Computing Power is Booming, But at a Major Energy Cost

As artificial intelligence and other computing needs rapidly expand worldwide, the massive energy demands of running computer systems has become a critical issue. Scientists are racing to develop new energy-efficient computer technologies that can drastically reduce power consumption.

One promising approach uses magnetic materials instead of traditional silicon transistors to represent the 0s and 1s of digital data. Switching the magnetic orientation “up” or “down” can store information just like flipping a transistor on or off.

A new class of ultra-thin “two-dimensional” magnetic materials, composed of atomically thin layers, offers improved scalability and energy efficiency compared to traditional bulk magnetic materials. However, a key challenge has been operating these 2D magnets at room temperature and controlling them with electric fields rather than external magnets.

Now, researchers at MIT have designed a device that solves this problem. Their invention sandwiches an atomically-thin magnetic layer between two other 2D material layers. Applying an electrical pulse causes a spin-polarized current to flow between the layers, switching the magnetic orientation without a magnetic field.

“Our device enables robust magnetization switching without the need for an external magnetic field, opening up unprecedented opportunities for ultra-low power and environmentally sustainable computing technology for big data and AI,” says Professor Deblina Sarkar, the lead researcher. “Moreover, the atomically layered structure of our device provides unique capabilities including improved interface and possibilities of gate voltage tunability, as well as flexible and transparent spintronic technologies.”

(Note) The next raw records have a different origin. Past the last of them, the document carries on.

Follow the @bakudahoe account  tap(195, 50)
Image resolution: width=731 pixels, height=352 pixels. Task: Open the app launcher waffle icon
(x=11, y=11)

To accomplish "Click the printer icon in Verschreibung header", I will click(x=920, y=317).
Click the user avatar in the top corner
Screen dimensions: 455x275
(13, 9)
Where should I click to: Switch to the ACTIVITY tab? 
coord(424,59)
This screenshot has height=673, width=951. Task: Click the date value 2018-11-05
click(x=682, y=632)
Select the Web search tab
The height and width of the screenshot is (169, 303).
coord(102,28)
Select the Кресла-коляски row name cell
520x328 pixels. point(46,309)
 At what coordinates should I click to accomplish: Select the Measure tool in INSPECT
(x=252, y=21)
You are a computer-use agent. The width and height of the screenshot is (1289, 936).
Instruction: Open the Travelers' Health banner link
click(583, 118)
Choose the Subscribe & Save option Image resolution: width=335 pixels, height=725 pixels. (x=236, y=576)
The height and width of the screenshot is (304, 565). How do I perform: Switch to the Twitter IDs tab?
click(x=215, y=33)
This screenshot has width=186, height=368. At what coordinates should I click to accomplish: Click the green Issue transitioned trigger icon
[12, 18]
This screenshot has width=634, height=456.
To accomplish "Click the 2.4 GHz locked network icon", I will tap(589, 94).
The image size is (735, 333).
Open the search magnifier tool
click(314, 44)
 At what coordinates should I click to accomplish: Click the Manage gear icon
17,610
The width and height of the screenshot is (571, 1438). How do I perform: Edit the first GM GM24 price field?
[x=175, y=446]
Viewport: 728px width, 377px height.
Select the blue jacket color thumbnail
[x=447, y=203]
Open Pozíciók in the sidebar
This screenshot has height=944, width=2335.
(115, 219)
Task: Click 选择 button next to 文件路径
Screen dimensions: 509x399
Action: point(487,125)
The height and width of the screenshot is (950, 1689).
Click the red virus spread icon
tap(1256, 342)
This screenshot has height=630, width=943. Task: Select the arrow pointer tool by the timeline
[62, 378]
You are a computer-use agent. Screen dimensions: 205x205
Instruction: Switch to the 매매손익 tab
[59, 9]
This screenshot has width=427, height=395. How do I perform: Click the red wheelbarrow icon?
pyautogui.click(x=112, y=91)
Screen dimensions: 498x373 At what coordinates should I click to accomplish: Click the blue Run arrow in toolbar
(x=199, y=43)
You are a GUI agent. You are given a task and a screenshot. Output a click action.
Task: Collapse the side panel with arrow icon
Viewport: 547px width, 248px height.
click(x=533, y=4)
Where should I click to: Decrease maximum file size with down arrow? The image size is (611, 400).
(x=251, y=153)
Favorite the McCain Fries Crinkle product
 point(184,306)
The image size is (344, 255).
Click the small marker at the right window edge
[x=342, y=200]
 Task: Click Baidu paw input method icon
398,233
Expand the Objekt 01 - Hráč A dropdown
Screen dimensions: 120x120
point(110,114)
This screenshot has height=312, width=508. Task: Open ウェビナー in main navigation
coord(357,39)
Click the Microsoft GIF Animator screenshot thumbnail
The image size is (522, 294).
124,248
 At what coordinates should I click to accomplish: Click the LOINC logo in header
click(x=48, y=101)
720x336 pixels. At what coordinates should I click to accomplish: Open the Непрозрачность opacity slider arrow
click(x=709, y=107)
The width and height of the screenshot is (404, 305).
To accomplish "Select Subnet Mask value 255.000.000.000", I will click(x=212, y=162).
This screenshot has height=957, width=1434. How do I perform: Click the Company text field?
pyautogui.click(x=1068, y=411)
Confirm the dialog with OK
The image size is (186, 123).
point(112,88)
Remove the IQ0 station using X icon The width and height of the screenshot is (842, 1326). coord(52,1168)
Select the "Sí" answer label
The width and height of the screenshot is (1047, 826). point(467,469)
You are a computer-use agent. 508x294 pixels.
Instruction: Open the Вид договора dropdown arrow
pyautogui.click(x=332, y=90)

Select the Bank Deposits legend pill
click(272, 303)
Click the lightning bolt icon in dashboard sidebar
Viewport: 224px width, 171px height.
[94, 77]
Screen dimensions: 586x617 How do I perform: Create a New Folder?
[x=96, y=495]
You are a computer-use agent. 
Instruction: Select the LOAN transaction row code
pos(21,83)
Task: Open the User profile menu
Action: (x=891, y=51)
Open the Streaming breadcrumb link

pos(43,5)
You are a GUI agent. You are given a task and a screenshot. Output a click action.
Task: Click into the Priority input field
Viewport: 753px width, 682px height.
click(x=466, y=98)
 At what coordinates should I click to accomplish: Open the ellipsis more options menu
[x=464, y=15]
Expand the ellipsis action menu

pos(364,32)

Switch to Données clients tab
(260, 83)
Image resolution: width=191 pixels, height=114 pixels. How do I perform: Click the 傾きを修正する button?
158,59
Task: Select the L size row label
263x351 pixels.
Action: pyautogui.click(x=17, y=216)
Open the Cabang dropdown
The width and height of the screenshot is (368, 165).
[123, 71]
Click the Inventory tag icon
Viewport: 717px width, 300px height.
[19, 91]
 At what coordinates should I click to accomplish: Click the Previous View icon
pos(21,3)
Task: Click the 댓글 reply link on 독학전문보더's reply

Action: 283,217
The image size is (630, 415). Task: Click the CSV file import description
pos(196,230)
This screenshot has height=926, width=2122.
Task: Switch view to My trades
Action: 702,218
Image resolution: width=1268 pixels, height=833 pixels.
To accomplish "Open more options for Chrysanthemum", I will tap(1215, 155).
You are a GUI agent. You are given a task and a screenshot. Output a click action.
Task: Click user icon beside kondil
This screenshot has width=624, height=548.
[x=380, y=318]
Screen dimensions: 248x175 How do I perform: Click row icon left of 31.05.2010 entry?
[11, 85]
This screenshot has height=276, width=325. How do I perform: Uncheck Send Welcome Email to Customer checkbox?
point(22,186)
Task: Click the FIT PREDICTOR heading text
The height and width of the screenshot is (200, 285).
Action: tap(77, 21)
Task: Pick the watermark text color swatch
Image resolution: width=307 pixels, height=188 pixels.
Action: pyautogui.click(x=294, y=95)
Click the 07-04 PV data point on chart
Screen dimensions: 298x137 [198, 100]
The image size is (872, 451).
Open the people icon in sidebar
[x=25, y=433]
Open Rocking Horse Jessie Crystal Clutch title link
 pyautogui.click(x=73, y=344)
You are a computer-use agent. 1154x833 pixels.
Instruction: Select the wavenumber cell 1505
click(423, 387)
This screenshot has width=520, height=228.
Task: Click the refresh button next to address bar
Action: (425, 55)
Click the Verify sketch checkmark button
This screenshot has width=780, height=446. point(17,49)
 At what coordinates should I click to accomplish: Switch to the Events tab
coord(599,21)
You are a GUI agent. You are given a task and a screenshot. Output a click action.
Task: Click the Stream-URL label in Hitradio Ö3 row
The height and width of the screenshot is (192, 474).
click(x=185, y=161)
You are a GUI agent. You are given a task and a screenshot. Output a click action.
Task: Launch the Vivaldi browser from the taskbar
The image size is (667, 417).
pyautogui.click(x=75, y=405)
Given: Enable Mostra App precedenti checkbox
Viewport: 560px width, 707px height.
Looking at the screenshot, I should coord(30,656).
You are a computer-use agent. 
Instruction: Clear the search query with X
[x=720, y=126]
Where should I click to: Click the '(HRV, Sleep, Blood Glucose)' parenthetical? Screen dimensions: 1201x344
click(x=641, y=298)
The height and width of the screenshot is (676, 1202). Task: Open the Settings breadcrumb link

The key innovation uses a 2D material with a skewed, asymmetric crystal structure that produces a special spin-polarized current flow. This spin current can flip the magnetic layer’s polarity when combined with the adjacent 2D magnetic layer.

Such energy-efficient magnetic memory and logic devices could drastically reduce the energy footprint of AI, big data processing and other compute-intensive applications as computing demands continue to soar. The MIT team’s breakthrough paves the way for commercializing this transformative “green computing” technology.